Although already an established treatment for newly diagnosed or recurrent GBM in adults by FDA and have been proven effective in combination with SOC of GBM, TTFields were not added to SOC by the leading experts[104]. High cost is the biggest obstacle to broadening the application of TTFields, which needs to be addressed immediately, and cost-effectiveness studies are recommended[107, 108]. To improve the convenience of use, further refinement of the TTFields system is required to improve the ease of use and device performance through physical and other means (e.g., changing the size and weight of the instrument, the implanting of electrodes around the tumor).

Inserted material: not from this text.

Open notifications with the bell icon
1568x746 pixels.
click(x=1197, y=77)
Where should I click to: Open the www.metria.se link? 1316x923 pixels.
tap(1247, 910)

Conducting an outpatient clinic for TTFields therapy consultation is suggested, which may lead to a great promotion of motivation and compliance rate, and ensures the clinical efficacy of TTFields[109]. Besides, it’s still a mission for researchers to figure out the biomarkers to select the suitable patients who might be responsive to TTFields, and the markers or technique predicting optimal frequency or response in different cancer types or individuals. The framework of TTFields therapy, from patient selection and treatment to follow-up efficacy assessment system, needs to be refined in detail. As a innovative treatment with great potential for tumor therapy, we firmly believe that TTFields treatment system will be a boon to patients with cancer.